■ SOURCE EXTRACT ■
◇ ◇ ◇
The negatives of low battery are easy to avoid run your dino juice charger for an hour in the late afternoon if there is a significant lack of adequate power available to get thru the night without doing some damage to your battery and or systems. You will also have hot water for dinner dishes.

[kmacdonald]

Unfortunately one has to design in excess capacity in LA banks since they lose capacity so quickly and below about 30% capacity things quit working due to low voltage. Of course lithium doesn't suffer from that.

[ramblinrod]

Quote:

Originally Posted by newhaul

why do any of that instead a prudent mariner would plan accordingly to not get that low on power regardless of battery chemistry.

1. Because prudent mariners are human, and humans make mistakes.

2. Because not everyone else aboard is necessarily as prudent. e.g. sometimes teen agers have been known to leave electrical appliances on needlessly.

3. Because every sailors plan is written in the sand not cast in stone.

4. Because not all mariners are prudent.

5. Because the prudent marine service provider should make the system as fool proof as possible or practical.

There are likely more very good reasons if I spent but a few seconds putting my mind to it, but this is probably way more than enough to justify a reasonable amount of "reserve capacity".

[Delfin]

Quote:

Originally Posted by ramblinrod

1. Because prudent mariners are human, and humans make mistakes.

2. Because not everyone else aboard is necessarily as prudent. e.g. sometimes teen agers have been known to leave electrical appliances on needlessly.

3. Because every sailors plan is written in the sand not cast in stone.

4. Because not all mariners are prudent.

5. Because the prudent marine service provider should make the system as fool proof as possible or practical.

There are likely more very good reasons if I spent but a few seconds putting my mind to it, but this is probably way more than enough to justify a reasonable amount of "reserve capacity".
◇ ◇ ◇
Lines of data

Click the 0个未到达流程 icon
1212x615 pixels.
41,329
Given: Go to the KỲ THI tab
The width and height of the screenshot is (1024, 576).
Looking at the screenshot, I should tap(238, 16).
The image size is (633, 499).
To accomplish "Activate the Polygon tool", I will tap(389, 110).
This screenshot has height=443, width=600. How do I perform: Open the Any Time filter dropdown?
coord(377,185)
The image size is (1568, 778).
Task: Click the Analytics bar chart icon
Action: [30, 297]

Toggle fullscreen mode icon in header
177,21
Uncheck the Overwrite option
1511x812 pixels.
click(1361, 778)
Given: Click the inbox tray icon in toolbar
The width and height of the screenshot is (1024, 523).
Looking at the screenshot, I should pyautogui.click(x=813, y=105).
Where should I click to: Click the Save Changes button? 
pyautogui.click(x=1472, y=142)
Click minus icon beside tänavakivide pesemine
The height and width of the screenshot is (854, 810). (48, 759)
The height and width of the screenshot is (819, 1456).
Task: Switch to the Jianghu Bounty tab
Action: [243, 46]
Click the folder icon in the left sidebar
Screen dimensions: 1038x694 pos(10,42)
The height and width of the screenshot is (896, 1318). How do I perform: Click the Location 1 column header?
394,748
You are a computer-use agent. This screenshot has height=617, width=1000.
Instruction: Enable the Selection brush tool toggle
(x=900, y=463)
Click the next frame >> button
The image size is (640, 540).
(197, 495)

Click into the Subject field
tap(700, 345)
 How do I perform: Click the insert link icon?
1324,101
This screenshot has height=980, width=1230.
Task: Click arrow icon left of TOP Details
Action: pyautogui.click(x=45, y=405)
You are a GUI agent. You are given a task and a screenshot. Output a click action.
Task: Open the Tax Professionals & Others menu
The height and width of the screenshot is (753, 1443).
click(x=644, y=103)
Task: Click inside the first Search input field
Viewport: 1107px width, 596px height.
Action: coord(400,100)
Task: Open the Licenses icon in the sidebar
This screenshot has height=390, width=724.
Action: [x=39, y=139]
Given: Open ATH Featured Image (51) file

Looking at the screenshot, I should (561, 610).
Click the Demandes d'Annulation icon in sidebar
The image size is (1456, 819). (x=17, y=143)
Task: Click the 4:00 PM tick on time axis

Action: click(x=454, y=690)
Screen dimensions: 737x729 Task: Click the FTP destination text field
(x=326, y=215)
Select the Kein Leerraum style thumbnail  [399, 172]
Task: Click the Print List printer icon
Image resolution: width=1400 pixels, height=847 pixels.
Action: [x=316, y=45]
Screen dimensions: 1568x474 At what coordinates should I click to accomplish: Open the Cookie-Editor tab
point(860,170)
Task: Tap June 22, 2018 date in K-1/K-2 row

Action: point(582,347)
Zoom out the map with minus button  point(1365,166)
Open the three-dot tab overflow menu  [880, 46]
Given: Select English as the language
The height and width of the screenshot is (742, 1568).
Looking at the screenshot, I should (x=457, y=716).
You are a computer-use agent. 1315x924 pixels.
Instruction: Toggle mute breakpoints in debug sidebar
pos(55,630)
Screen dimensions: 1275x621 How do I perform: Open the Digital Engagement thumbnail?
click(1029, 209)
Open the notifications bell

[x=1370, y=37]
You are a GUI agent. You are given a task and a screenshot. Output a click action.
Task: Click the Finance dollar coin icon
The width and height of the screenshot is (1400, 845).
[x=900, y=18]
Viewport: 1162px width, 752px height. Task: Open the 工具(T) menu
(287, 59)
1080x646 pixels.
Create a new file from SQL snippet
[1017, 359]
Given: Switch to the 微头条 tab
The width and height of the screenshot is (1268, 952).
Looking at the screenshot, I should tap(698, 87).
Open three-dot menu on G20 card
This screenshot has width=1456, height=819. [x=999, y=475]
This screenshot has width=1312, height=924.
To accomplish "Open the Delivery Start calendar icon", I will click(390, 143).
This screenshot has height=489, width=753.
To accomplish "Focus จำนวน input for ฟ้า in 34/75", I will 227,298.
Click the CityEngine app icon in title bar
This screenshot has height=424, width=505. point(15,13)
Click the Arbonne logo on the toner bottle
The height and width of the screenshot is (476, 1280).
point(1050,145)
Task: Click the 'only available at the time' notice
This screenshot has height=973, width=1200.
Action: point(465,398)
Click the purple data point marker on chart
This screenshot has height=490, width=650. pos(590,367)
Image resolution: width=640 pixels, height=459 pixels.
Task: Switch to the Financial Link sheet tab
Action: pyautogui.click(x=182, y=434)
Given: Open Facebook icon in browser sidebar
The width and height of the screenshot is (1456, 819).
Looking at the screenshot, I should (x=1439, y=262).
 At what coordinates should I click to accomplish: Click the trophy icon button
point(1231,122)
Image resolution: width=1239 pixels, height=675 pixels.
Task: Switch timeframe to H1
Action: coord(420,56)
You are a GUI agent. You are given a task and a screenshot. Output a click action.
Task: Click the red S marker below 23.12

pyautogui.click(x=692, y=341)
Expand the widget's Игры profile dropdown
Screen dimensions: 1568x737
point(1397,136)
◇ ◇ ◇
■ WHAT YOU WILL DO ■
• a. Reproduce the part of the boat battery thread from "Originally Posted by newhaul" up to and including "of battery chemistry.".
• b. Answer these from the boat battery thread:
(i) For how long does the first post say to run the charger in the late afternoon?
(ii) Below about what capacity do things quit working in LA banks, because of low voltage?
(iii) Who does the thread say have been known to leave electrical appliances on needlessly?
• c. Continue the boat battery thread from where it stops.

■ ANSWERS TO THE TASKS ■
• a.
Originally Posted by newhaul

why do any of that instead a prudent mariner would plan accordingly to not get that low on power regardless of battery chemistry.

• b.
(i) An hour
(ii) About 30%
(iii) Teenagers

• c.
And a prudent mariner has the ability to deal with dead FLA (I connect it to my LI bank) or low voltage Li batteries (I avoid that by recharging at 50% DoD by firing up the generator, or the engine, or connecting to shore power when I can get there), so reserve capacity tends to be a chimera.

The reason for having a "reserve capacity" in FLA is not because you need it, but because FLA voltage drops so much below 50% DoD with any kind of a load you fry electronics. Like the PCB on my Kabola that burned up because I (shockingly) dropped below 24 volts under load a few times with an AGM bank (see Ohm's law for details). $3,500 later, boiler problem solved, but from practical experience I tend not to think about the last 50% of an FLA battery to be of much use unless you are talking about a very, very light load.

[ramblinrod]

Quote:

Originally Posted by kmacdonald

Unfortunately one has to design in excess capacity in LA banks since they lose capacity so quickly and below about 30% capacity things quit working due to low voltage. Of course lithium doesn't suffer from that.

For one with a balanced FLA charging system combining ICE, Wind, and Solar, they can use about 100% to 50% of FLA capacity normally, and down to as low as 20% on rare occasions.

There may be some loss of performance at the low end for demanding loads, but most things will work fine; some load compromises may need to be made until voltage is higher.

At that low level, the FLA bank will have its highest available acceptance rate, which will be about the maximum capacity of the properly selected ICE charging system in a balanced electrical system.

So what this means is one will normally use 50% capacity but in rare cases can use 80% capacity of an FLA system.

In contrast, one can use 80% (90%-10%) of the capacity of LFP all of the time without detriment.

BUT...

This provides no reserve capacity like the FLA system inherently has.

To add in an equal amount of occasional LFP reserve capacity the FLA system naturally has, one would need to have an LFP bank that cycled 90% -40% under average conditions, leaving 40% to 10% as the same amount of reserve for unusual circumstances.

No reserve and lights out or immediately start ICE (or some other intervention) right now (to avoid trashing a very expensive bank), unlike the FLA bank designed with occasional reserve capacity that could be dipped into and ICE started at a later more convenient time (if even necessary at all) to recover to 100% SOC within 24 hours or so.

The thing I'm seeing here, is some are trying to claim that they can design an LFP system with no reserve capacity. I feel this is very bad design.

It is actually rare that actual daily consumption equals exactly average daily consumption.

This is similar to your home furnace.

It is generally designed to handle (100% run cycle) the coldest anticipated day, less 2.5%.

Most of the time it may only run on a 0 - 50% duty cycle.

On rare occasions, it may run 100%. In the worst condition (coldest day), you may see slightly reduced performance, perhaps the house is only 68F despite the thermostat set to 70F.

Again these are general statements and it goes without saying that YMMV based on your personal circumstances, and that is perfectly OK.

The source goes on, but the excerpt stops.